Modify the configuration file
$ vim <SQUOIA_PATH>/MT_systems/squoia/esqu/es-qu.cfg
Define where to look (path) for grammar file for the translation:
GRAMMAR_DIR=<SQUOIA_PATH>/MT_systems/squoia/esqu/grammar
SQUOIA_DIR=<SQUOIA_PATH>/MT_systems
Please download this Wapiti version https://github.com/rcastromamani/Wapiti
, for the official version does not support a server mode as of today.
$ git clone https://github.com/rcastromamani/Wapiti
$ cd Wapiti
$ ./wapiti label --server -P 8888 --force -m <SQUOIA_PATH>/MT_systems/models/3gram_enhancedAncora.model
In order to run the Wapiti server with the model you will need at least 7 GB of RAM memory.
Modify the wapiti variables within the es-qu.cfg configuration file.

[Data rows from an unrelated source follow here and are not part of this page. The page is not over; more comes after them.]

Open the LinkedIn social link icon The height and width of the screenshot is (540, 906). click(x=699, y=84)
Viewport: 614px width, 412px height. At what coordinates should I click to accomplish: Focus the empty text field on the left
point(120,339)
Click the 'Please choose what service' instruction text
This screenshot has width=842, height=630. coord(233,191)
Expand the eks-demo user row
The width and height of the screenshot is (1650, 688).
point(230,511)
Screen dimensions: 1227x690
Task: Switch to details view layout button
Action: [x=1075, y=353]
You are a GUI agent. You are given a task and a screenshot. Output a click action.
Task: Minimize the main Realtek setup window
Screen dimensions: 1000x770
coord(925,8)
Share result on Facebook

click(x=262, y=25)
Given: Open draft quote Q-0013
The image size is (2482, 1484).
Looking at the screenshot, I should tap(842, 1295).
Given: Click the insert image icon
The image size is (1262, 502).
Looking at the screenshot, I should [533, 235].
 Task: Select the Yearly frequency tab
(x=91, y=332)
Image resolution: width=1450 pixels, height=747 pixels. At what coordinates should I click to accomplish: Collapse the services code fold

wapiti=/home/hinantin/Wapiti
wapitiModel=$SQUOIA_DIR/models/3gram_enhancedAncora.model
wapitiPort=5555
wapitiHost=localhost
# --- Compiling Freeling
# --- autoreconf -i
$ sudo apt-get install autoconf autoconf2.13
$ sudo apt-get install libboost-dev libboost-regex-dev libicu-dev libboost-system-dev libboost-program-options-dev libboost-thread-dev zlib1g-dev
$ sudo apt-get install libtool automake libtool zlib1g-dev libboost-dev libboost-test-dev libboost-system-dev libboost-thread-dev
$ sudo apt-get install libblkid-dev e2fslibs-dev libboost-all-dev libaudit-dev
$ sudo apt-get install g++
# CMAKE
$ version=3.12
$ build=3
$ mkdir ~/temp
$ cd ~/temp
$ wget https://cmake.org/files/v$version/cmake-$version.$build.tar.gz
$ tar -xzvf cmake-$version.$build.tar.gz
$ cd cmake-$version.$build/
$ ./bootstrap
$ make -j4
$ sudo make install
$ git clone https://github.com/TALP-UPC/FreeLing
$ cd FreeLing/
$ mkdir build
$ cd build
$ cmake ..
# or
$ /usr/local/bin/cmake ..
$ make install
Modify the file <SQUOIA_PATH>/FreeLingModules/compile.sh, rewrite the following paths to your own paths.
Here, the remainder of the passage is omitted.